Exercise materials:
────────

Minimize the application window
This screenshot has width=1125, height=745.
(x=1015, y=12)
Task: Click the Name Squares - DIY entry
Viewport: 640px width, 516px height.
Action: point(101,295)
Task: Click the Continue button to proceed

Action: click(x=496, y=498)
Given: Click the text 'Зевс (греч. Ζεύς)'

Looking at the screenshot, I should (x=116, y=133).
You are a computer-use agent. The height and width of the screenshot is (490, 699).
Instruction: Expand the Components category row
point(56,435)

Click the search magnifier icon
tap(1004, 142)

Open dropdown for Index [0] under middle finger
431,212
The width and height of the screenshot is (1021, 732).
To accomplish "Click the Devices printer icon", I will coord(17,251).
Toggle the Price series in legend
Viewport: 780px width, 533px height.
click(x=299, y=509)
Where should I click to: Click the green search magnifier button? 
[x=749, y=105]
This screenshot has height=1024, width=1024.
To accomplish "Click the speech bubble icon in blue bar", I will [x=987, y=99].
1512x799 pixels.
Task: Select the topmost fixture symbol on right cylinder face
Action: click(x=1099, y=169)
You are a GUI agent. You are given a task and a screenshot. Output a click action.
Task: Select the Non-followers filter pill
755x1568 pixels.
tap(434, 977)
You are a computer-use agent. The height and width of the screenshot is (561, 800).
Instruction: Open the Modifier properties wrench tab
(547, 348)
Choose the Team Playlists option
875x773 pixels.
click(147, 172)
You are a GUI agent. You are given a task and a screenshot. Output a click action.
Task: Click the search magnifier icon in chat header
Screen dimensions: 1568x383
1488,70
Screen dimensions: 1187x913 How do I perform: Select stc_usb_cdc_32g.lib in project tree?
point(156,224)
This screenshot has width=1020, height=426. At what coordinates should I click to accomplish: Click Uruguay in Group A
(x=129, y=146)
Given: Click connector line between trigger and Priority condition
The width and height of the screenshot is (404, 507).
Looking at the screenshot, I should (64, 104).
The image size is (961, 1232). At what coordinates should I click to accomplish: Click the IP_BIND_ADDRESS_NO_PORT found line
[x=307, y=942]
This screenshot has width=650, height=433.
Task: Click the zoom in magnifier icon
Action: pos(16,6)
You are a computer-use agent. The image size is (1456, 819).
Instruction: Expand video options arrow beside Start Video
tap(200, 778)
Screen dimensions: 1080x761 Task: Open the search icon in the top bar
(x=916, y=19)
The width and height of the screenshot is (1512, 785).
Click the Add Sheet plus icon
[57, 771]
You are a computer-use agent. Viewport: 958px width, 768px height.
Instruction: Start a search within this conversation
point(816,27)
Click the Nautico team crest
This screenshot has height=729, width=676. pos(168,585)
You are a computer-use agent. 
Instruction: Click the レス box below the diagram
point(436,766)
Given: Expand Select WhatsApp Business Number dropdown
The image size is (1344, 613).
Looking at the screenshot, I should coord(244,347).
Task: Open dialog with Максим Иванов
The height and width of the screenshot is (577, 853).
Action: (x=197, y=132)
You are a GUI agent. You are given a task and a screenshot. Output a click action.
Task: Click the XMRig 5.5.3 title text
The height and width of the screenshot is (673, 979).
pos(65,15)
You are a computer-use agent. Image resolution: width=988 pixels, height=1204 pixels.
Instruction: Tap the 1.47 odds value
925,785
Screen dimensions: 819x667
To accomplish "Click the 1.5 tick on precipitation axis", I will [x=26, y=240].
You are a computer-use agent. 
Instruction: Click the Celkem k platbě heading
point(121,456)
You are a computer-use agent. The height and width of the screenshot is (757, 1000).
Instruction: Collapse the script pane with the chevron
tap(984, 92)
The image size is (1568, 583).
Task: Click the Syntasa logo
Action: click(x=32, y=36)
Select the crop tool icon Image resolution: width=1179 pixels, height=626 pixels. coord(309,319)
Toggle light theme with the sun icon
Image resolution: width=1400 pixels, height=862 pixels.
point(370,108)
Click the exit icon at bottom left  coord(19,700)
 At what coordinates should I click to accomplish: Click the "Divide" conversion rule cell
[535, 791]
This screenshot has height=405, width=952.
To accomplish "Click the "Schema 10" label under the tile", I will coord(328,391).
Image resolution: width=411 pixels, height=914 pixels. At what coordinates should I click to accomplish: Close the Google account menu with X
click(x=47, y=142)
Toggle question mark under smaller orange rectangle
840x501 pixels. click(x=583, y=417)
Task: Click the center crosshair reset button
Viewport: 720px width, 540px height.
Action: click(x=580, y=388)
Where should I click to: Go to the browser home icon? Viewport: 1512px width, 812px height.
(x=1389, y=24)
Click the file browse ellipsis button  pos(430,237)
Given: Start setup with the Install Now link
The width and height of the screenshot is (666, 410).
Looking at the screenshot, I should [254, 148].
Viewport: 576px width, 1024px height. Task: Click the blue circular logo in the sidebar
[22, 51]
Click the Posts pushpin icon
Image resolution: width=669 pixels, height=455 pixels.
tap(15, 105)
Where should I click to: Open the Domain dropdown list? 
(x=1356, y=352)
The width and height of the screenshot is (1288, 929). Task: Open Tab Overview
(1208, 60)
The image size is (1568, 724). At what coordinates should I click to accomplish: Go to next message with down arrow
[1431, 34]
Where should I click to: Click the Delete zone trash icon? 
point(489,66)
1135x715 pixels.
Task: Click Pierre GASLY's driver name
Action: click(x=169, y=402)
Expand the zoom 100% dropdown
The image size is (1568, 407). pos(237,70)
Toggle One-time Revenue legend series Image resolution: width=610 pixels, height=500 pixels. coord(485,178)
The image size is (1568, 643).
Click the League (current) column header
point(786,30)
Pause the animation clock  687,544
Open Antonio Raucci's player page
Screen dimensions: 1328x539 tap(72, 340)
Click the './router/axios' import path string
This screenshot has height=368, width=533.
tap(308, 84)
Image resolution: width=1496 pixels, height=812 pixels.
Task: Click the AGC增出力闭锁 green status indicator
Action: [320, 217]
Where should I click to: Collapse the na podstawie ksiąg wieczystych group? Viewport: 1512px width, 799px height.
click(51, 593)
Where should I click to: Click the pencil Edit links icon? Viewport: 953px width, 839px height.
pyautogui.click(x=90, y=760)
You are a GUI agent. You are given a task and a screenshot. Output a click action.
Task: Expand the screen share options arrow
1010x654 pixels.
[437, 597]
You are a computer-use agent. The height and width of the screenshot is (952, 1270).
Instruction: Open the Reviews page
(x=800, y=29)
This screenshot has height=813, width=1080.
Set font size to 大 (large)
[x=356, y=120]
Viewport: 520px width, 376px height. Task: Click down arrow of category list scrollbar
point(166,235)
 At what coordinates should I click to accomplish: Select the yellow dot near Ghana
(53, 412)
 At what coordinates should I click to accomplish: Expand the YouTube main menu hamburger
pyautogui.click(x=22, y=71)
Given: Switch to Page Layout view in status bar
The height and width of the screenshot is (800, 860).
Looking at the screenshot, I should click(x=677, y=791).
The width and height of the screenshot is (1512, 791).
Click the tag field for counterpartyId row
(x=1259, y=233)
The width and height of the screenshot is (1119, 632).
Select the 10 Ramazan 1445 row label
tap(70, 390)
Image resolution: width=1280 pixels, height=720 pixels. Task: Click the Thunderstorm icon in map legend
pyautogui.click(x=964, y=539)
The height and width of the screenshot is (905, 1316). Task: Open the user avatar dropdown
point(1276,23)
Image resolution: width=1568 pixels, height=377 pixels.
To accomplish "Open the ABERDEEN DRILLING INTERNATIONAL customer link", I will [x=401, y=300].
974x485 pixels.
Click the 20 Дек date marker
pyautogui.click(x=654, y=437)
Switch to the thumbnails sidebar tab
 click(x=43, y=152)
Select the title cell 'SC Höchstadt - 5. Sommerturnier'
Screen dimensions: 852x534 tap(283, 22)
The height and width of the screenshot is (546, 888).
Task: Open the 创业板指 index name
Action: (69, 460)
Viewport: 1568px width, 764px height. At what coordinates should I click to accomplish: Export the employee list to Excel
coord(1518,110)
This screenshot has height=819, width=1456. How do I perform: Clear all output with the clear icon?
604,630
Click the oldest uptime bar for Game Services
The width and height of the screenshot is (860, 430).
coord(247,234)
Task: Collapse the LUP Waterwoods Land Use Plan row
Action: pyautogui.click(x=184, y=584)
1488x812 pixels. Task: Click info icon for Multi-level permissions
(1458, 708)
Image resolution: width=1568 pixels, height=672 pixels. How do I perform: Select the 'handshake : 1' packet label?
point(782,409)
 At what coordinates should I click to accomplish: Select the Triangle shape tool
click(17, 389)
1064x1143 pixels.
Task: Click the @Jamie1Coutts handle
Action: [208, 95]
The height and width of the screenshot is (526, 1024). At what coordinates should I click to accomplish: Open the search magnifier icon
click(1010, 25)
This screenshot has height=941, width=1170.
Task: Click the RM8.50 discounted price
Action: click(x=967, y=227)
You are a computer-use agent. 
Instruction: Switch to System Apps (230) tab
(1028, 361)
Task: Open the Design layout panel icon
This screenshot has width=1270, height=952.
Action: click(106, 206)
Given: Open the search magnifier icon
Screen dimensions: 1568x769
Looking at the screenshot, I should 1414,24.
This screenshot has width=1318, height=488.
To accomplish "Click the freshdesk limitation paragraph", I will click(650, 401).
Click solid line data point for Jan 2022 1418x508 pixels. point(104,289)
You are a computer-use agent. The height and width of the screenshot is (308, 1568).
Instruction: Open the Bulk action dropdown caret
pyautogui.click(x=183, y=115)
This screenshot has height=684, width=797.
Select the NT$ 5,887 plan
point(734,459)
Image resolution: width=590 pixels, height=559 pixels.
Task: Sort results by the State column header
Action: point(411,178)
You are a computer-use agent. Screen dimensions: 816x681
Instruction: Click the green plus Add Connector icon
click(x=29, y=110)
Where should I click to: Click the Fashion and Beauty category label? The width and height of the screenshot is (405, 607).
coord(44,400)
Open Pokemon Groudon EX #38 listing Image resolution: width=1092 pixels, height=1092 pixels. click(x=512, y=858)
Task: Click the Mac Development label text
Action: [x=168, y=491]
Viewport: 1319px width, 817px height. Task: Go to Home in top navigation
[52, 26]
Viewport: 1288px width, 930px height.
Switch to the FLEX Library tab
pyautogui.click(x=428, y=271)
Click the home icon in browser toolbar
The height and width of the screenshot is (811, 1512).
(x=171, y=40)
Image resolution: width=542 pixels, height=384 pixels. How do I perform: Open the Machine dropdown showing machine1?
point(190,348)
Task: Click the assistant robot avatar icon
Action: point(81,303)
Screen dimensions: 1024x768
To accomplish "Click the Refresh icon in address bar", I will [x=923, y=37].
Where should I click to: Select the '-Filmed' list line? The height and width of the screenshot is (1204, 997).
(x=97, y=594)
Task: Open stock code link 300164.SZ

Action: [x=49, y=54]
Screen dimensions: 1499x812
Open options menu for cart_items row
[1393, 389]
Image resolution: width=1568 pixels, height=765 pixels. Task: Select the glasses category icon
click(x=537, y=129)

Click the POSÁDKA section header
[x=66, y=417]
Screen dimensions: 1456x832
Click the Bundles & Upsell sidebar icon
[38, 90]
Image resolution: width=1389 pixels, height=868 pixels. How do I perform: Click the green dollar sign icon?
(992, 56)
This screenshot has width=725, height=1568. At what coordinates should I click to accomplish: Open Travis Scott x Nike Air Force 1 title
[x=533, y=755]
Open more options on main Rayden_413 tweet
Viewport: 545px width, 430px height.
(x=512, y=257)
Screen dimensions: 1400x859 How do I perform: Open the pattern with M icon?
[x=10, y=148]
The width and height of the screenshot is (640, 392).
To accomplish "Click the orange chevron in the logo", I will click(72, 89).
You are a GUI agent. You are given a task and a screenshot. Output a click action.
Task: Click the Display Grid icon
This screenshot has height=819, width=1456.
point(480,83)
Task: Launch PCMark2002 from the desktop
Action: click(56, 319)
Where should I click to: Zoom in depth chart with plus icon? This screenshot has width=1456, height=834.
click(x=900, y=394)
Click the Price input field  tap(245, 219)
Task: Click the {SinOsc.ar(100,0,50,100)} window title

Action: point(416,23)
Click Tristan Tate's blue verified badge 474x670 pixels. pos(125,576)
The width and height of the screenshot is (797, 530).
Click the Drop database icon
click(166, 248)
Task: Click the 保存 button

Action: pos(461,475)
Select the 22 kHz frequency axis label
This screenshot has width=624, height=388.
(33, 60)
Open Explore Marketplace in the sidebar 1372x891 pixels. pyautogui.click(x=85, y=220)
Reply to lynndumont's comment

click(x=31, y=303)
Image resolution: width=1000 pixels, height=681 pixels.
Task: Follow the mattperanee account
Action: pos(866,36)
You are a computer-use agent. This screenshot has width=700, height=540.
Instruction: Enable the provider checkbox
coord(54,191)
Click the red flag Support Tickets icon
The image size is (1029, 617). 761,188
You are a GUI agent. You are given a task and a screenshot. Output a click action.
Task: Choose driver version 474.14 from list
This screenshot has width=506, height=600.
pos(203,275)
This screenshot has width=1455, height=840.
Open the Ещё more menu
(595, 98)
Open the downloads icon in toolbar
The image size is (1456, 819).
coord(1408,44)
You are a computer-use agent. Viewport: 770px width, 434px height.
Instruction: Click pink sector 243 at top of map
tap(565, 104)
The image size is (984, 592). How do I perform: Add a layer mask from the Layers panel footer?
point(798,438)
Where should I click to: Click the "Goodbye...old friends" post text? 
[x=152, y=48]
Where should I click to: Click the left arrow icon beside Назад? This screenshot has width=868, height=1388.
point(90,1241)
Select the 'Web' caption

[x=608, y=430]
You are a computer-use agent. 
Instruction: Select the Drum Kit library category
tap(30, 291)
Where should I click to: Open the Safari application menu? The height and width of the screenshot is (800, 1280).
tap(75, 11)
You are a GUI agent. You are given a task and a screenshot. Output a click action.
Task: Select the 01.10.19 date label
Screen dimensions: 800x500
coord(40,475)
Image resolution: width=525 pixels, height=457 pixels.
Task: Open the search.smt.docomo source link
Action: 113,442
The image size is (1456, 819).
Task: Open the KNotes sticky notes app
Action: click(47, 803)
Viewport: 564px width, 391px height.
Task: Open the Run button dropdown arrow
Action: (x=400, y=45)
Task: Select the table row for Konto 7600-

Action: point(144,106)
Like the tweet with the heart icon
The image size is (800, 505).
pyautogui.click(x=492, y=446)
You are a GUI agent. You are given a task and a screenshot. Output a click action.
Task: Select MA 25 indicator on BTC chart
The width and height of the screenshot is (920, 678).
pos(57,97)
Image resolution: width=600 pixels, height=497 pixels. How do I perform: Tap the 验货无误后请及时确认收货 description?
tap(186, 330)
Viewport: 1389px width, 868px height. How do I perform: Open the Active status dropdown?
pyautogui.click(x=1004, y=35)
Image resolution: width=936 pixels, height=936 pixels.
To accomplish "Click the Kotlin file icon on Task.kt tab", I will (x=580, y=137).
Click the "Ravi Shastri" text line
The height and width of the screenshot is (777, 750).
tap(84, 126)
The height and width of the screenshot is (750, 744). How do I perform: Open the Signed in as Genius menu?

────────

Direction:
Rewrite the lines from the one containing "Where should I click to: Click the Fashion" to the one containing "coord(44,400)" as a numbered list, leaving out any blank lines.

Final answer:
1. Where should I click to: Click the Fashion and Beauty category label? The width and height of the screenshot is (405, 607).
2. coord(44,400)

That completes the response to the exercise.